Work instructions: Range to output from the entries below: the line containing "Recent files icon" through the line containing "Viewport: 1023px width, 768px height.". Set it down exactly, ends included, nothing else.
------ Supplied entries ------
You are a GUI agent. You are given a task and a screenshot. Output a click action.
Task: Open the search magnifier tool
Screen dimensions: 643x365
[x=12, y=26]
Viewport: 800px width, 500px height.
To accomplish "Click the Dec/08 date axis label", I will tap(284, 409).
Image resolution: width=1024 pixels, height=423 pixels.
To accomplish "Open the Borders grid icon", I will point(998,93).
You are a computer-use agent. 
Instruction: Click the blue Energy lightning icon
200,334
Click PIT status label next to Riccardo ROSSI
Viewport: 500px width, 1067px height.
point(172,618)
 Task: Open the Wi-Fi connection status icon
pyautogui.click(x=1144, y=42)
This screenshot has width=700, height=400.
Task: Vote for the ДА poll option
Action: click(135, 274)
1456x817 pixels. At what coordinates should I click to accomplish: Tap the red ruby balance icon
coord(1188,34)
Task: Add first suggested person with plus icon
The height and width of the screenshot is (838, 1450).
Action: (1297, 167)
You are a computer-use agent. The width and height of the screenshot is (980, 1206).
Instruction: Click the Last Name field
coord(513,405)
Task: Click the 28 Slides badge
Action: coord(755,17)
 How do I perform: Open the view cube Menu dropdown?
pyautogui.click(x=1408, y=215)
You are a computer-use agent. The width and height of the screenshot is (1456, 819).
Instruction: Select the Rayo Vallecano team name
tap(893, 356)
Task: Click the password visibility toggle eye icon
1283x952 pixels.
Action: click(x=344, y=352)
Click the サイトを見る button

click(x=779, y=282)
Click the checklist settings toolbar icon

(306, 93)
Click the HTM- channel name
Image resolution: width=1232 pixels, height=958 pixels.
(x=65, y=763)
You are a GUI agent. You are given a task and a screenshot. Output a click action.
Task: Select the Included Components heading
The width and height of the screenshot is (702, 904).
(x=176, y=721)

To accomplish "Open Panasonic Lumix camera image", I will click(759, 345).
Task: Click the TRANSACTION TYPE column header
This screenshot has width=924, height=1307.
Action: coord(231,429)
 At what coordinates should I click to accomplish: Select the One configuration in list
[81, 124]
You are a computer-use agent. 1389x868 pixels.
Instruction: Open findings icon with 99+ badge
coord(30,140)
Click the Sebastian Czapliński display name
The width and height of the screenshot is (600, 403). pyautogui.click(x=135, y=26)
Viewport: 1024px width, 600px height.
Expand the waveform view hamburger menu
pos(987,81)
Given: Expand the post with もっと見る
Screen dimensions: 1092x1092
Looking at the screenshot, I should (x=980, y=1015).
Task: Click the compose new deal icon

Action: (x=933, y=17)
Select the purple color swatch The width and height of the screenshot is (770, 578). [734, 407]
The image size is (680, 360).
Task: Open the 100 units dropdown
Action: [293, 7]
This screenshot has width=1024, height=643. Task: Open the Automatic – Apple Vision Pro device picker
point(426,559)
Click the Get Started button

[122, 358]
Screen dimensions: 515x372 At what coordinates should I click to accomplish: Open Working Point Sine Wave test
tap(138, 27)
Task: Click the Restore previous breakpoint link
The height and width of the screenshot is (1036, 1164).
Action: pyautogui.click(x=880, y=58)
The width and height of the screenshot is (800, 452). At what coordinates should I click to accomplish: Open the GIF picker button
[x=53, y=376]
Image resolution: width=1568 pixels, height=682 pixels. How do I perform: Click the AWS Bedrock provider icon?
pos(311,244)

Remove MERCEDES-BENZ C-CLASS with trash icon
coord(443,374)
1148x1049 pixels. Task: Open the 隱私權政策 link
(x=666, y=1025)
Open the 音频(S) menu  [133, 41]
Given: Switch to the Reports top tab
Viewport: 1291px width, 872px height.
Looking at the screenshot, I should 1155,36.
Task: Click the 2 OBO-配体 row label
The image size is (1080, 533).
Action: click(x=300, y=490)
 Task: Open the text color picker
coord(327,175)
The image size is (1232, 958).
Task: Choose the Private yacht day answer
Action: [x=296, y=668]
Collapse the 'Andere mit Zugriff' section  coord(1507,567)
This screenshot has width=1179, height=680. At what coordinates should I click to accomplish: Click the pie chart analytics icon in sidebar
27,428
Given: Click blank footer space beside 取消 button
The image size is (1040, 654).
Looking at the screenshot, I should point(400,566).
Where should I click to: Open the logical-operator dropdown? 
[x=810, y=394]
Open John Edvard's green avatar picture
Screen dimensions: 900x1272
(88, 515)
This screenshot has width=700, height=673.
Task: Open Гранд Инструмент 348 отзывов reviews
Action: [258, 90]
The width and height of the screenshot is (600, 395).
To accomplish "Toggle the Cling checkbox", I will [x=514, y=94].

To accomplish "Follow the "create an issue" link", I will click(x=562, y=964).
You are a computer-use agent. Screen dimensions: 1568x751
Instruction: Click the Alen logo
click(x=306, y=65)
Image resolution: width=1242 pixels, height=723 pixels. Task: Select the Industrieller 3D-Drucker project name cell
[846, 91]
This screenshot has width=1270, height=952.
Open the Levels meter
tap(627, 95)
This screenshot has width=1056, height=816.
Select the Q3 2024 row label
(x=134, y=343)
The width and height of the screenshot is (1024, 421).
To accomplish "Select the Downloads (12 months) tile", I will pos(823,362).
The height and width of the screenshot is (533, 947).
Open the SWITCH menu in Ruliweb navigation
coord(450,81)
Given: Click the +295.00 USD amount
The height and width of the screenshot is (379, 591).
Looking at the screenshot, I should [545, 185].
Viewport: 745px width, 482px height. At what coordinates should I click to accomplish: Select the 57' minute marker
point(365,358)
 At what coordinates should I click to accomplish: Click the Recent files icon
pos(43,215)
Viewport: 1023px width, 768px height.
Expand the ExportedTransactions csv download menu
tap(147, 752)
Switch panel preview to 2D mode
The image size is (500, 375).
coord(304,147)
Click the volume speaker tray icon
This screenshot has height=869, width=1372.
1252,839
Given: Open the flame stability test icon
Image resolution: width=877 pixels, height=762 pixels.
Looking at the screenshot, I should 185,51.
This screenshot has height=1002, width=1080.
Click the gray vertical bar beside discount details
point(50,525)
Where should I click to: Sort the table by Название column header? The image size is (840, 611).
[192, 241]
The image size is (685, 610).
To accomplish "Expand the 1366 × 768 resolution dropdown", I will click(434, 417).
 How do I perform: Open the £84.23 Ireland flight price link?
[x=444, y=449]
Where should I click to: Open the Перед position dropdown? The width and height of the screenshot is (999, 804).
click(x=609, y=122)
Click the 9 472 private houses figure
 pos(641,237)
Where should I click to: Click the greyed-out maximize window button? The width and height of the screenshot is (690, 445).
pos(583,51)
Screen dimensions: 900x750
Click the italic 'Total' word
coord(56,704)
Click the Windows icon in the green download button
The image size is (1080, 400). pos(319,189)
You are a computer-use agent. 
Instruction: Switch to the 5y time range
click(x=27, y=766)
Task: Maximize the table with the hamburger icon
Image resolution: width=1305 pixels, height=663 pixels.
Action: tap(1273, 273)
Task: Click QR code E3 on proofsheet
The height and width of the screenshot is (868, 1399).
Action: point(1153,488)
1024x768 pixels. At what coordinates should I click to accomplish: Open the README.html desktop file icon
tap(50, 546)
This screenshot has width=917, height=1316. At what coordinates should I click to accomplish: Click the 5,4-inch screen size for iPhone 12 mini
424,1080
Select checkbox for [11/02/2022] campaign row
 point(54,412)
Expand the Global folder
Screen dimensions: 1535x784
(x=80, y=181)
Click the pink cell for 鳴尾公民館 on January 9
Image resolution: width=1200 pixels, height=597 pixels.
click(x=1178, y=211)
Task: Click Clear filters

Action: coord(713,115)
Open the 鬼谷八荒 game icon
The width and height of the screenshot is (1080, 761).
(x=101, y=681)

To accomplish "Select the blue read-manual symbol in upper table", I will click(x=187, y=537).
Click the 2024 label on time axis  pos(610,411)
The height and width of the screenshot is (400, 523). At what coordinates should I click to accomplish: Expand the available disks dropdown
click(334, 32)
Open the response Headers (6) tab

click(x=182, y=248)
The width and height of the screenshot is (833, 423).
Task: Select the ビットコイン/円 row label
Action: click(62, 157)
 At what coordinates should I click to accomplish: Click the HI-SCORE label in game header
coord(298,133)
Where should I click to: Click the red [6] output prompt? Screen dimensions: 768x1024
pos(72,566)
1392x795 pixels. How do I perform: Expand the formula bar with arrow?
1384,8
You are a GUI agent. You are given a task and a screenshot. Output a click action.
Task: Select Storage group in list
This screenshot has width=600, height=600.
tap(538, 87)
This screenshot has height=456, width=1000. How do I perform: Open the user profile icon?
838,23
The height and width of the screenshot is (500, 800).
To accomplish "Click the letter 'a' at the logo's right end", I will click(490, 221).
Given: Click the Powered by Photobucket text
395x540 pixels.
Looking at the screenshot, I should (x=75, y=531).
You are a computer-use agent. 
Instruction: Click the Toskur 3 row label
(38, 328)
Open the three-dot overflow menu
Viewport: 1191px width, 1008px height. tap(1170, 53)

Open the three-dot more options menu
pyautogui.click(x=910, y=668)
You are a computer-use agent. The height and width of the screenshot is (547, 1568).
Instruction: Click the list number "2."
------
Response below:
 At what coordinates should I click to accomplish: Click the Recent files icon
pos(43,215)
Viewport: 1023px width, 768px height.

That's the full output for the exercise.